*What to produce*:
Decide whether each statement below agrees with the article on the Pakistan shrine killings. Answer yes or no for each, quoting the words from the article that settle it.
1. The attack left twenty people dead and four others injured.
2. The shrine is located about 12 miles from Islamabad.
3. The attack was reported to authorities by an injured woman who escaped.

*** Excerpt ***

The Atlanta Journal-Constitution
20 pilgrims beaten to death at Pakistan shrine
Custodian claims self-defense against plot to poison him.
The motive for the killings was not immediately clear, but officials were investigating whether it had to do with control of the shrine.
ISLAMABAD, PAKISTAN — The men and women arrived late on Saturday at a Sufi shrine in a village in central Pakistan. Followers of a self-described mystic, the pilgrims were accustomed to rituals in which they received spiritual guidance and sometimes removed their clothes to be cleansed of their sins.
Instead, Pakistani police said on Sunday, they were given an intoxicating drink and then beaten with batons and hacked with knives, leaving 20 of them dead and four others injured.
After the massacre, police said they had arrested the shrine’s custodian, Abdul Waheed, 50. Waheed, authorities said, admitted luring the devotees to the site about 12 miles from Sargodha in Punjab province, and carrying out the killings with the help of at least two associates.
An injured woman who managed to escape the attack ran and reported it to authorities, officials said. The victims’ bodies, which had been stripped of clothing, bore the marks of torture, police said.

*** End of Excerpt ***
*** Information given ***

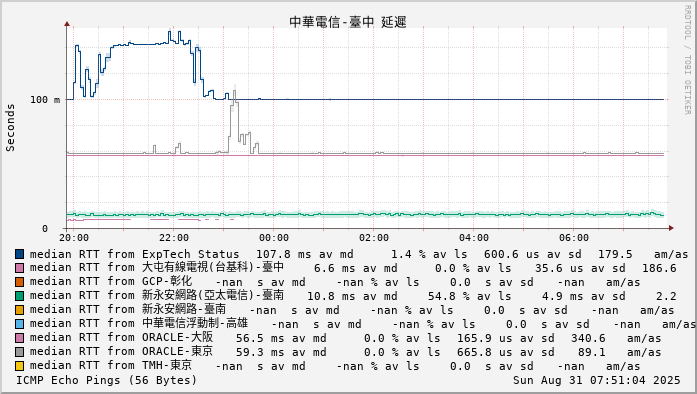Click the gray ORACLE-東京 legend swatch
This screenshot has width=697, height=394.
pos(20,352)
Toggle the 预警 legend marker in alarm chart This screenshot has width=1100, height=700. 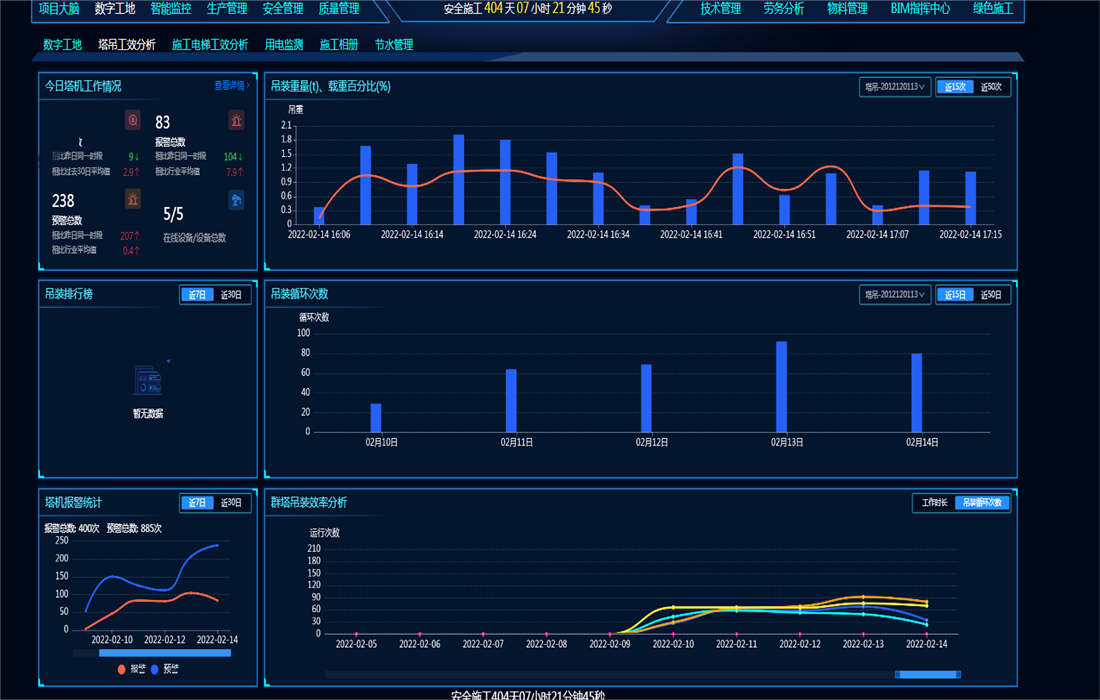(x=155, y=669)
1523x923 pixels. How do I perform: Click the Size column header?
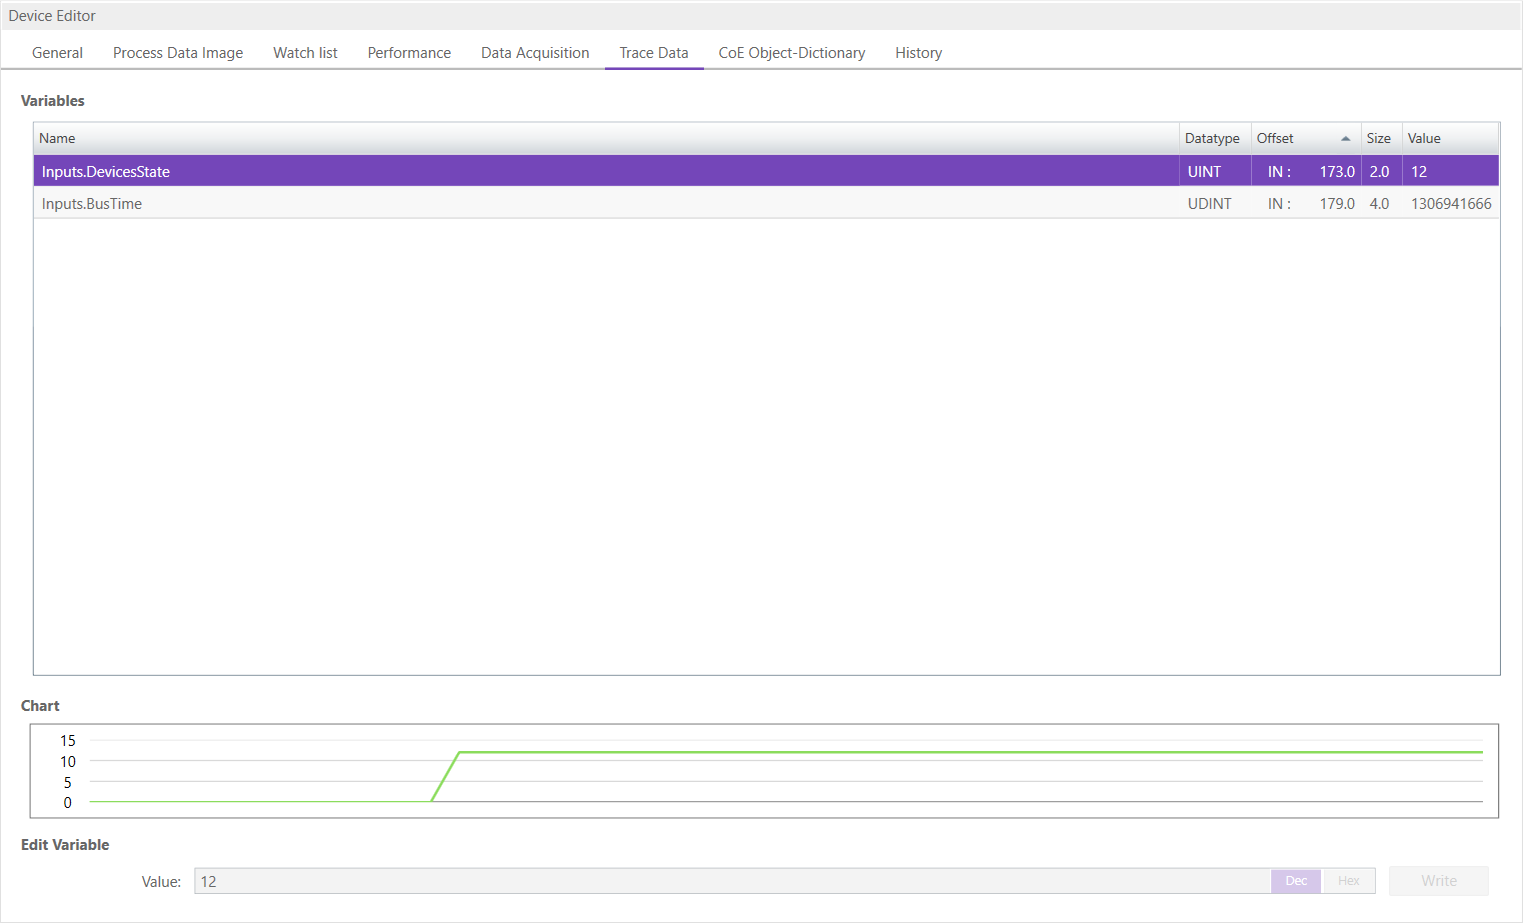pos(1379,138)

*** End of Information given ***

*Answer box*:
1. Yes: "leaving 20 of them dead and four others injured."
2. No: "the site about 12 miles from Sargodha in Punjab province"
3. Yes: "An injured woman who managed to escape the attack ran and reported it to authorities"